There is so much conditioning, so many patterns and habits, so many preferences, opinions and beliefs that keep us bound to the illusion that we are this body-mind-soul unit. But there is a simple line of inquiry that can help cut through it all: Consider what is “mine.” Anything that is “mine” isn’t “me.” I stand separate, as the owner, apart from my possessions or attributes. If it’s mine, it isn’t me!
This is obvious regarding our more concrete possessions or looser associations. I know I am not my house, my car, nor any of the objects I own. I am also not my family, friends, neighborhood, city nor country. When my material possessions are damaged, threatened, or lost, I may feel distressed or defensive. But I know that I remain intact, regardless. When the people or animals I love suffer harm or die, I may feel a very deep loss, even as if a part of me is gone. But ultimately, I know that I have an existence separate from those I love. I continue on without them.
I am not my job, nor any of my activities. These continually change, but I remain the same. My appearance, especially my face, I may think of as “me.” But this changes, too.
Drawing a tighter ambit, I also know that I am not my name; this was given to me. Nor am I any particular body part. None of us wants to lose a toe or limb, but they are not essential to our identity. We would still be ourselves without them. Even absent our entire body, we know that the sense of being would remain. It does not reside behind the eyes or in the brain or in the heart. It cannot be located within or confined to any part of the body. It has no center nor boundaries.
Moving onto a more abstract plane, am I my thoughts, beliefs or feelings? If they ceased, would I cease? I know that they are always changing, and if I examine their content and patterns over time, I see that they change dramatically. My opinions, beliefs and feelings are quite different now from when I was a child or a youth. And yet I remain. There is some continuity which constitutes “me.” But its essence is not my ever shifting thoughts or emotions.
Everything we might think of to describe ourselves could be labeled “my” or “mine”: my thoughts, feelings, even my sense of being, or my essence. Who is claiming these things? Should all be lost, or should we hypothetically disclaim ownership of all we call “ours,” then what remains? We do!

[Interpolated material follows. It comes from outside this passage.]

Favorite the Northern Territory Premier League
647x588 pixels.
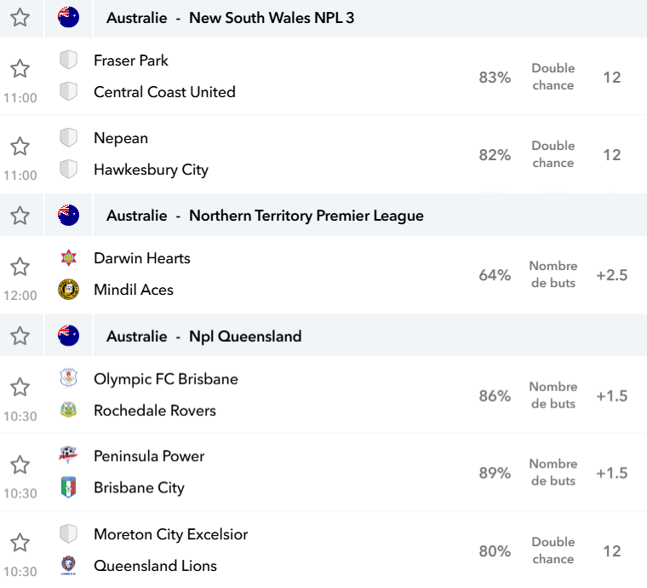20,216
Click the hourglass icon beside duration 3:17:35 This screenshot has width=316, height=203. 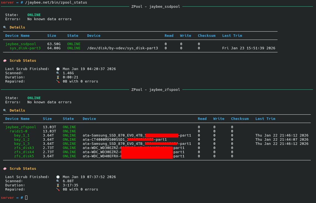[x=58, y=185]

So there we are, floating in the ether, without an object or thought or concept to hang onto, or that can be hung on us. This is us! No wonder we don’t know what we are, what this is. It’s inescapable, but undefinable because any definition only describes its attributes, associations, labels. At its core, it is none of these. It loves to play dress up, assuming all sorts of temporary guises. But when naked, it simply is. It is not an “I” nor even an “am.” It has a sense of “am,” a perception or experience of being. And yet, as this could be labeled “my” perception or experience, it is, again, outside of, ancillary to me. The more I consider myself, the more I seem to slip away! Ultimately, I discover am nothing and nowhere, and so I am everything, within everything, permeating all.
I am the awake space, I am the void, I am emptiness, stillness. Again, we resort to a subject, verb and descriptors of our experience. The vaguer they are, the closer they are to the truth. But they cannot touch the truth or be the truth; they can only point. So as we move ever closer to the truth, words fail us. But we see that we don’t need them. On the contrary, we see most clearly when the words fade to a whisper and then to a hum. And so they leave us exactly as we are, at the center of it all—wondrously ineffable, silent and still.